Streaming services are being squeezed by increasing costs, slowing subscriber growth and creeping inflation, as labor strikes in Hollywood threaten their content pipelines going forward—and are passing the costs to consumers.
Key Takeaways
- Streaming providers including Disney, Netflix and Apple have all initiated or announced price increases in recent months.
- Higher costs to create and maintain content libraries, slower subscriber growth rates (and, in some cases, subscription declines), inflation, and other factors all impact rising prices.
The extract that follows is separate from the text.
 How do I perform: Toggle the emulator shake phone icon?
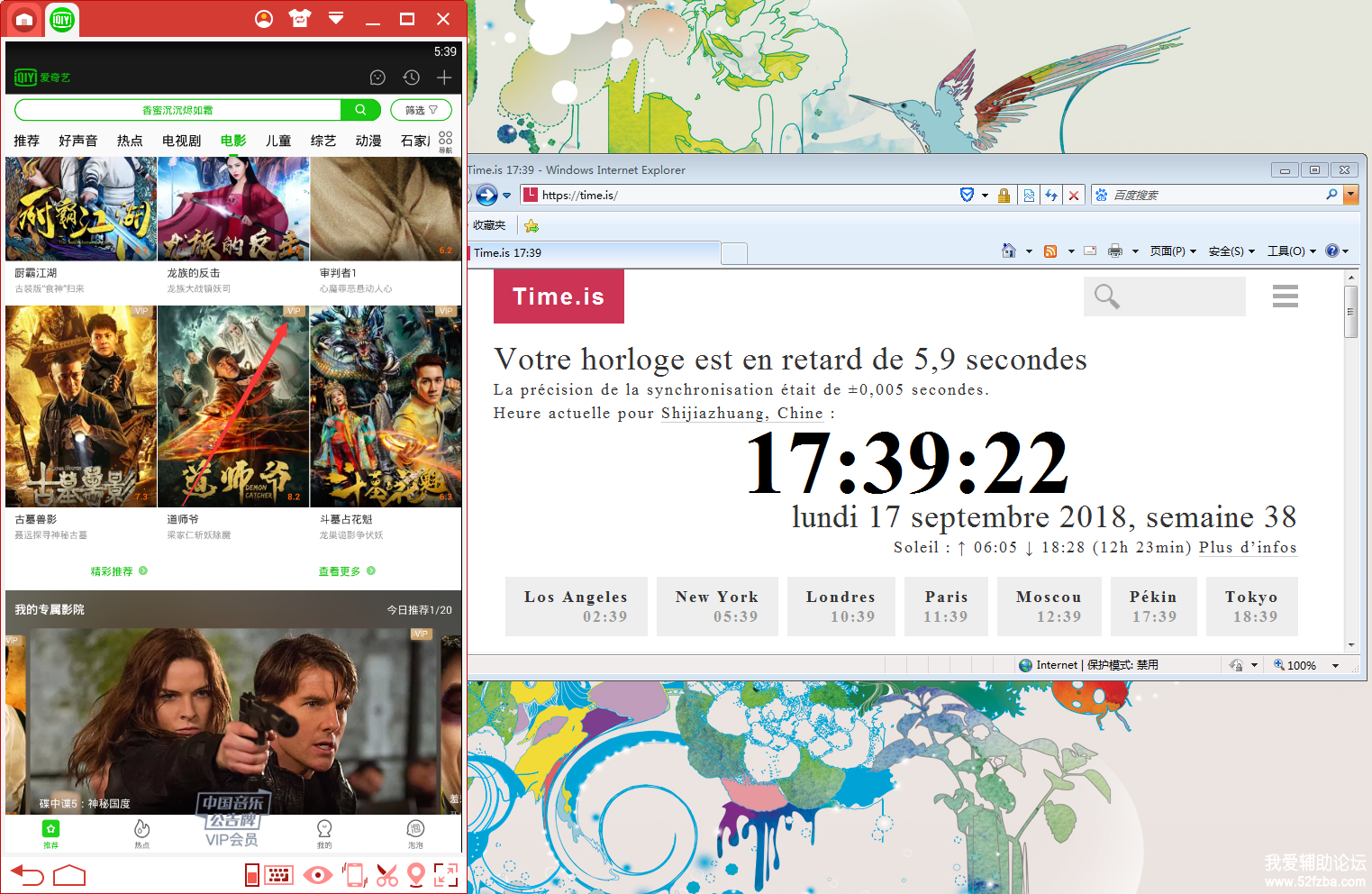coord(355,875)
- Some providers are increasing the cost of ad-free options while leaving ad-supported prices the same, potentially in a bid to drive subscribers to the option that also generates advertiser revenue.
- Netflix and now Disney have explored password-sharing crackdowns in a bid to boost lagging subscriber growth.
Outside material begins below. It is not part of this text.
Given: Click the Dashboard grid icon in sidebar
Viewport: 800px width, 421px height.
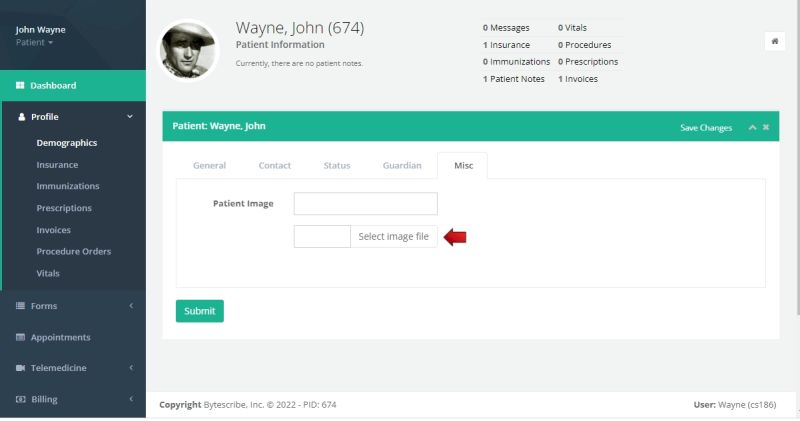Looking at the screenshot, I should point(20,86).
Many of the most popular streaming services have announced price increases in the last several months.
In August 2023, The Walt Disney Co. (DIS) became one of the latest streaming providers to announce a price hike, saying it will increase the cost of the commercial-free version of Disney+ by 27% to $13.99 per month and ad-free Hulu by 20% to $17.99 per month. Disney boosted the price of its ESPN+ subscription service last year and will bump costs up by another 10% this fall. Netflix Inc. (NFLX) also raised its prices in 2022, as did Apple Inc. (AAPL) for its Apple TV+ and Apple Music services. Paramount+, Peacock, and other services have also recently announced hikes.
Costs Rise, Revenue Per Customer Declines
The rapidly-growing streaming industry has a glut of providers competing both for content and for subscribers. Lower-priced ad-supported subscription tiers draw revenue from two sources—the customer and the advertiser—while the more costly ad-free plans rely exclusively on subscription fees to generate revenue.
Some providers, including Disney, plan to increase the cost of ad-free plans while keeping ad-supported options at the same cost for the time being. By boosting only ad-free plan costs, the company may push some subscribers to give up the costlier plan for a lower-priced ad-supported option, thereby potentially increasing Disney's advertiser revenue.
Costs for streaming platform providers have grown along with interest rate hikes and inflation in recent quarters. Disney is expected to spend "in the low $30 billion range" for content in fiscal year 2023, Warner Bros. Discovery Inc. (WBD) about $20 billion, and Netflix about $17 billion, according to company officials and analysis by IndieWire.
At the same time, revenue per customer has not grown consistently and in some cases has declined.
In the most recent quarter, for instance, Netflix noted just a $0.05 improvement in average revenue per membership for its U.S. and Canada region, while all other regions saw declining average revenue per membership. Disney had a 2% increase on a quarter-to-quarter basis in average monthly revenue per paid domestic Disney+ subscriber in the last quarter, but a 3% decline over the same period when considering ESPN+.
Maturing Industry Slows Subscriber Growth
A crowded market of streaming providers and high levels of customer engagement—some 85% of U.S. households were subscribed to at least one streaming platform as of Dec. 21—has slowed subscriber growth or caused numbers to slip for even the most popular services.
As an example, Netflix posted its first-ever quarterly loss of subscribers in April 2022 and lost millions more in the months to follow. Disney's latest financial report revealed that it lost close to 12 million Disney+ subscribers and $512 million from streaming operations last quarter, mostly due to a shift in its cricket coverage in India.
One way Netflix responded to falling subscription rates was to initiate a global crackdown on password sharing, the idea being that eliminating the possibility of multiple users accessing the same account would stimulate more new subscribers than the number of frustrated customers to cancel their accounts.
The company has boosted its subscriber numbers following the crackdown, surpassing Wall Street estimates for subscription growth. But revenue growth for the last quarter came in below expectations, calling into question the effectiveness of a password-sharing crackdown in boosting financials, at least in the short term.
Disney announced in August it would follow Netflix's lead and initiate its own efforts to limit password sharing, a strategy CEO Bob Iger said was a "real priority" for the company.
Notably, as prices for streaming platforms increase and ad-supported options proliferate, customers that bundle multiple services together may face an experience that more closely resembles traditional cable—a model that many streamers rejected early in the industry.